■ Text block
### Step 5: Inference and Deployment

We exported the trained model using Joblib and tested it on a single sample input. This section lays the foundation for integrating the model into a user-friendly interface like a Streamlit web app.


#  Step 5: Model Inference and Usage

This section demonstrates how to use the trained models in real-world settings for lung cancer prediction.



##  Saving the Models

All trained models are serialized using `joblib` and stored in the `models/` directory. This enables reusability without retraining and supports deployment into web or API frameworks like Streamlit or Flask.

Saved assets include:
- `logistic_model.pkl`
- `random_forest_model.pkl`
- `svm_model.pkl`
- `scaler.pkl` (for feature scaling)
- `imputer.pkl` (for handling missing values)



##  Loading and Making Predictions

We load the saved models and apply them to new sample inputs. For this demonstration, we select a few samples from the test set and predict their labels.

We also show how the prediction can be integrated into an interactive application for end users (e.g., doctors or lab technicians).

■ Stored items
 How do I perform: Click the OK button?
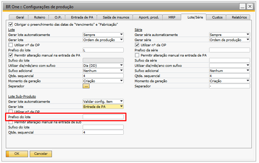tap(16, 154)
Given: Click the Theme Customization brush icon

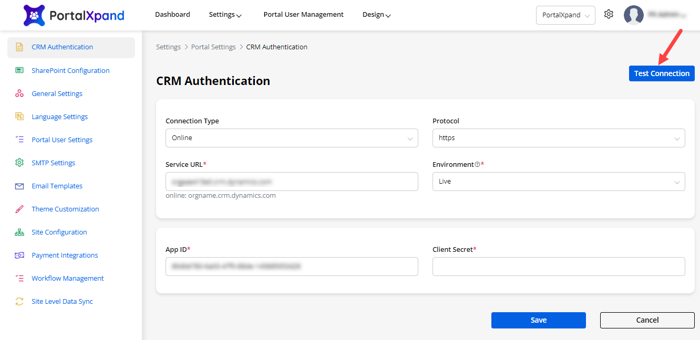Looking at the screenshot, I should click(19, 209).
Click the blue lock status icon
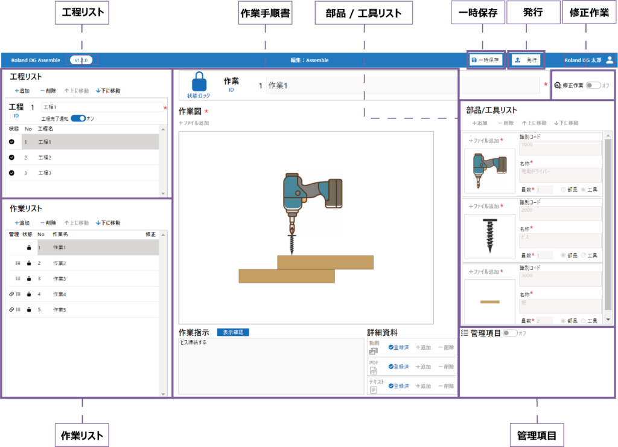The width and height of the screenshot is (618, 447). point(200,82)
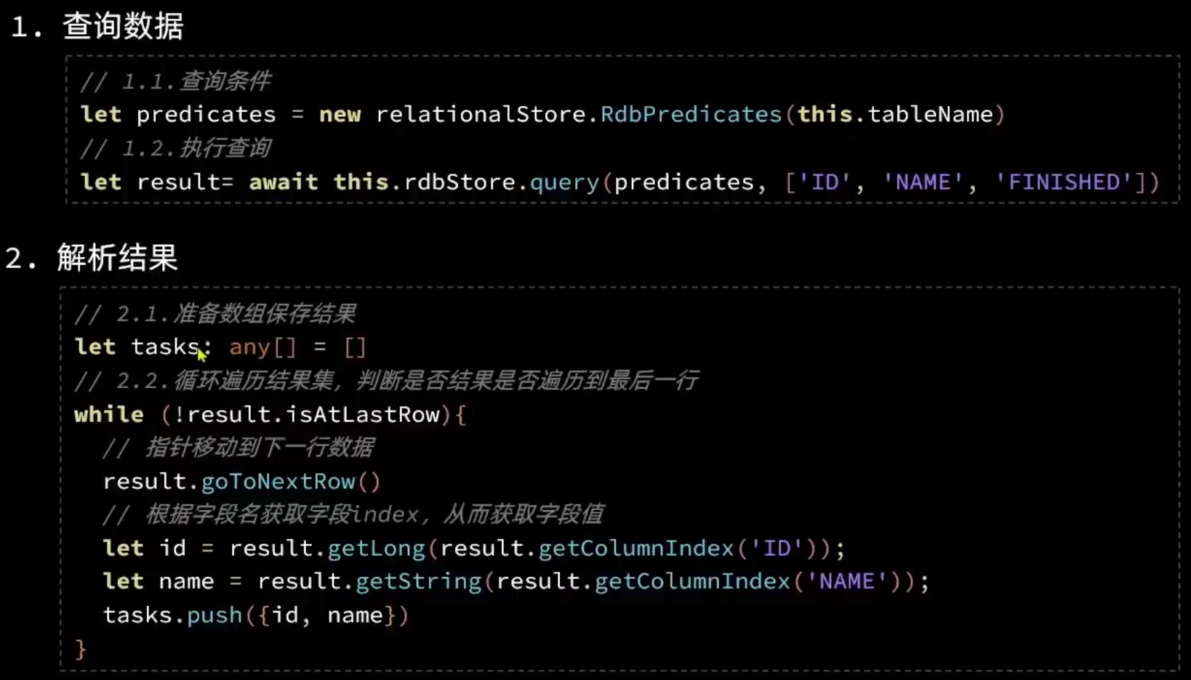This screenshot has width=1191, height=680.
Task: Click this.tableName argument in the constructor
Action: tap(895, 114)
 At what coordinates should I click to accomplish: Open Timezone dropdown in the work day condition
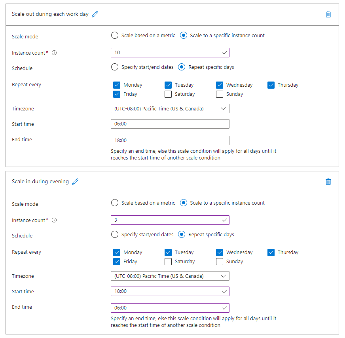tap(170, 108)
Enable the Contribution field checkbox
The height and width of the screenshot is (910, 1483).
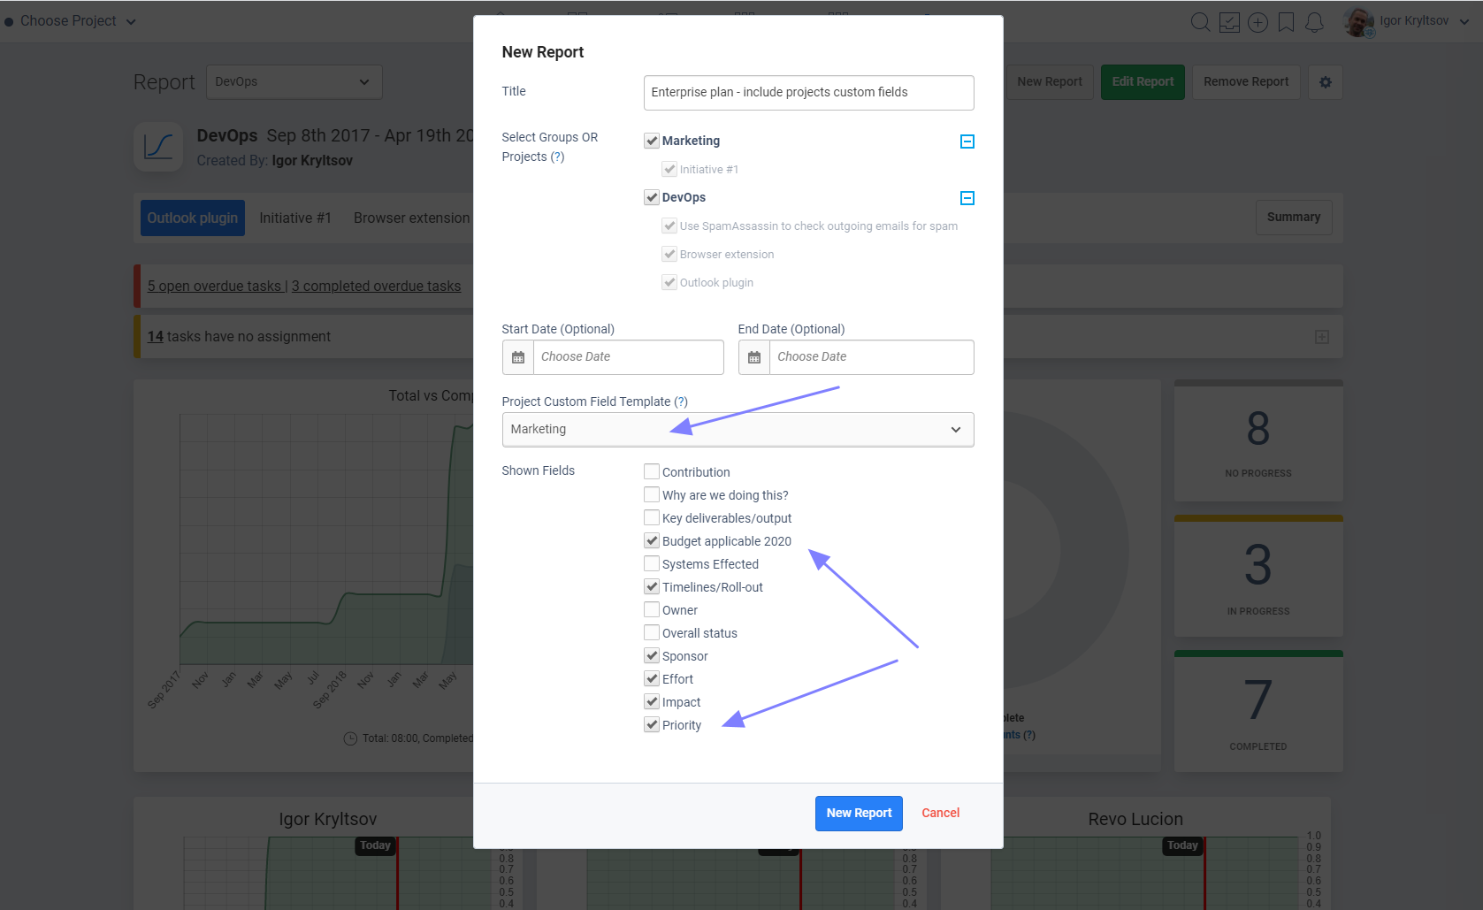[x=652, y=471]
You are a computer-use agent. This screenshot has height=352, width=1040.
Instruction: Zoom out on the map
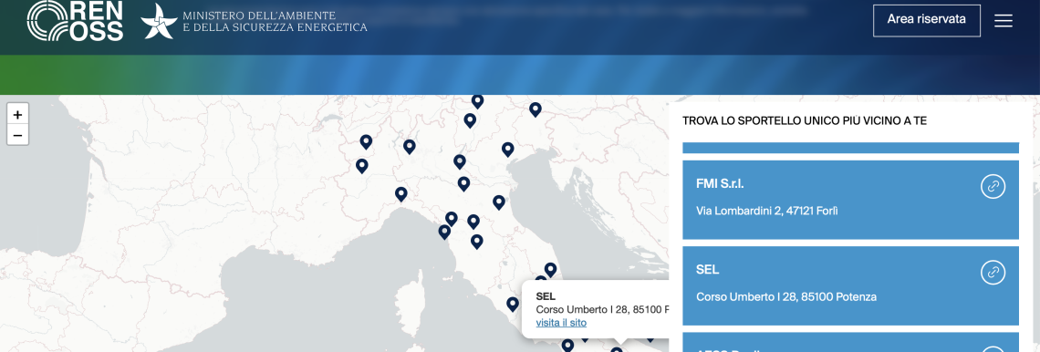pyautogui.click(x=17, y=135)
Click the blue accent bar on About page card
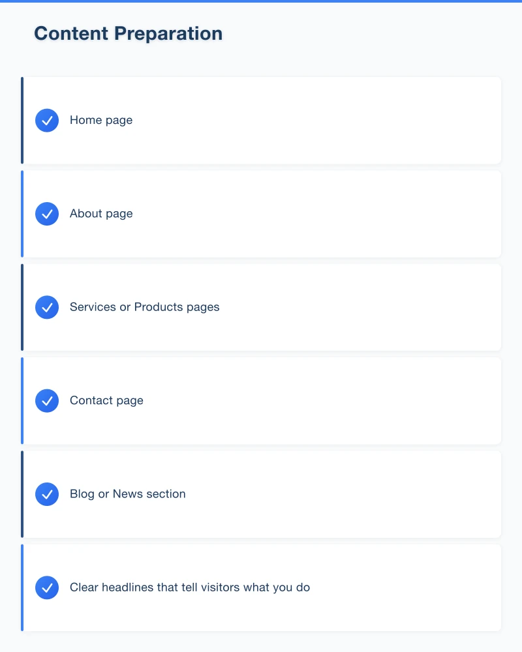Image resolution: width=522 pixels, height=652 pixels. tap(22, 213)
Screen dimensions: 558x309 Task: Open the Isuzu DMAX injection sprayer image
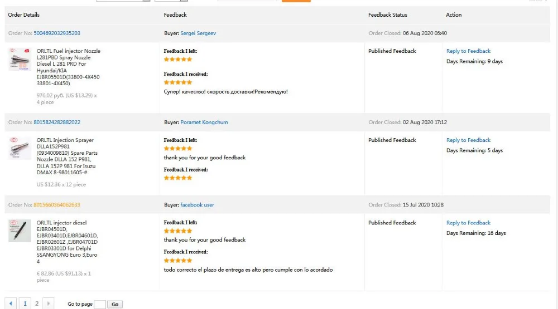tap(20, 148)
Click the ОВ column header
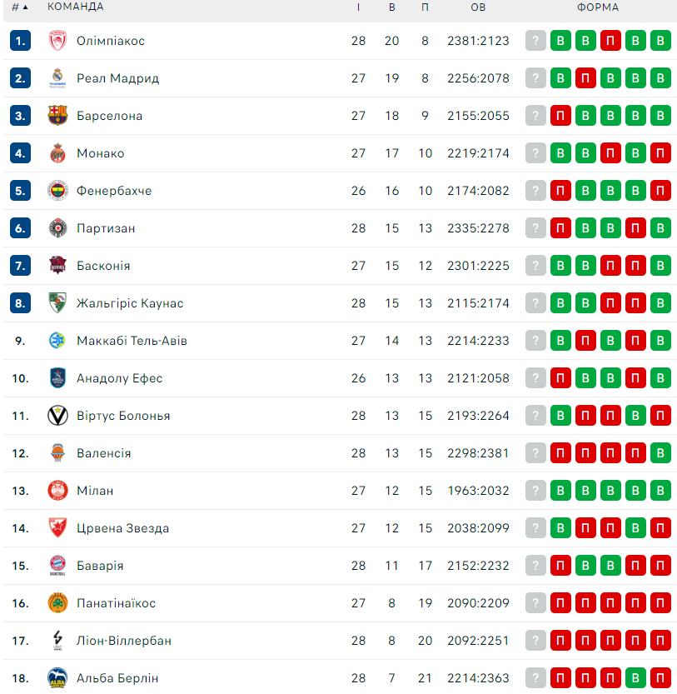The width and height of the screenshot is (677, 694). [478, 7]
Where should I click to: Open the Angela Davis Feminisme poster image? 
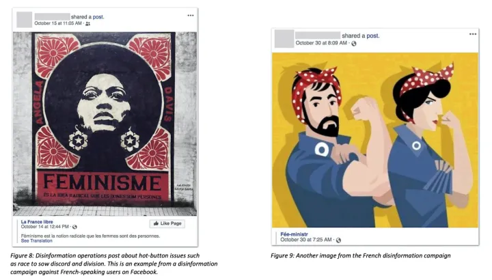pyautogui.click(x=105, y=124)
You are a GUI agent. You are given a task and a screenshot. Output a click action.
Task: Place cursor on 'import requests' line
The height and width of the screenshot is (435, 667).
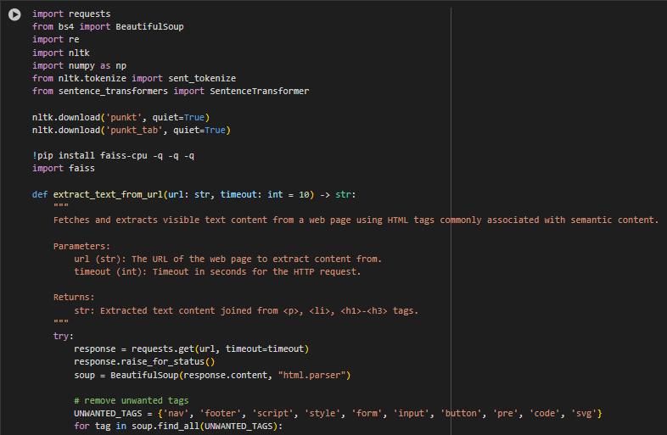point(71,14)
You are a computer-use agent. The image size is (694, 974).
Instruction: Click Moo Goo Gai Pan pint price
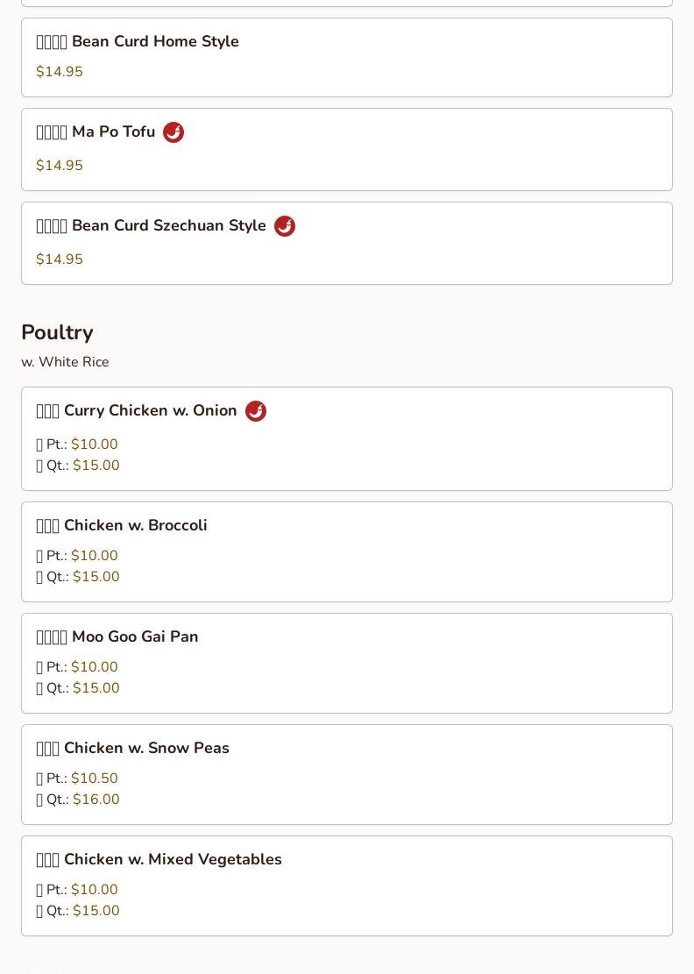pos(94,667)
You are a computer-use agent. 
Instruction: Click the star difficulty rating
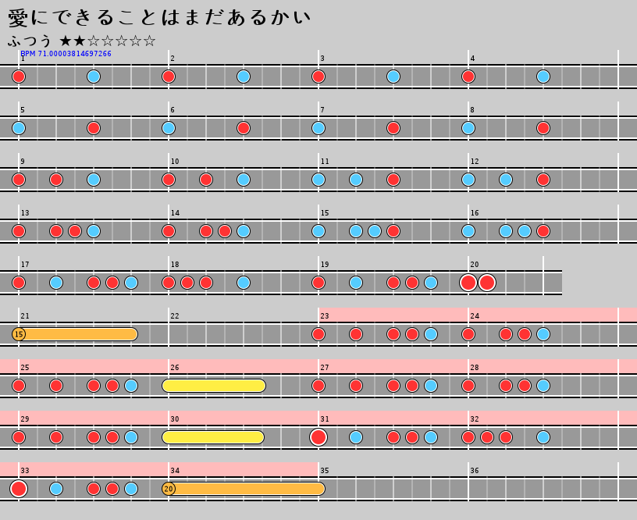108,41
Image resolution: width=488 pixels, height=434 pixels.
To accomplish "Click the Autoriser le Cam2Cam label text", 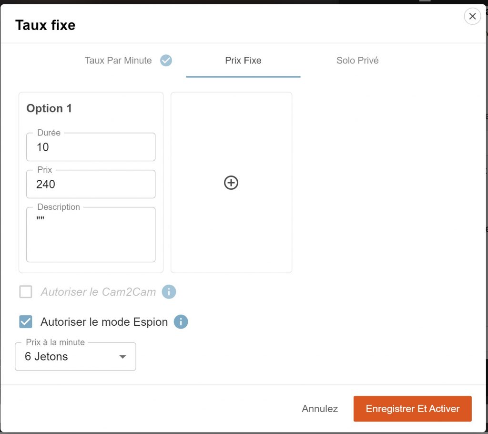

■ What you will do
1. In one to three sentences, state why the inference section says the trained models are serialized with joblib.
2. Extract the passage of the inference section from "This section demonstrates" up to and including "(for feature scaling)".
The stored items were drawn from a separate source.

■ Solved problems
1. Serializing the models with joblib lets them be reused without retraining. It also supports deploying them into web or API frameworks such as Streamlit or Flask.

2.
This section demonstrates how to use the trained models in real-world settings for lung cancer prediction.



##  Saving the Models

All trained models are serialized using `joblib` and stored in the `models/` directory. This enables reusability without retraining and supports deployment into web or API frameworks like Streamlit or Flask.

Saved assets include:
- `logistic_model.pkl`
- `random_forest_model.pkl`
- `svm_model.pkl`
- `scaler.pkl` (for feature scaling)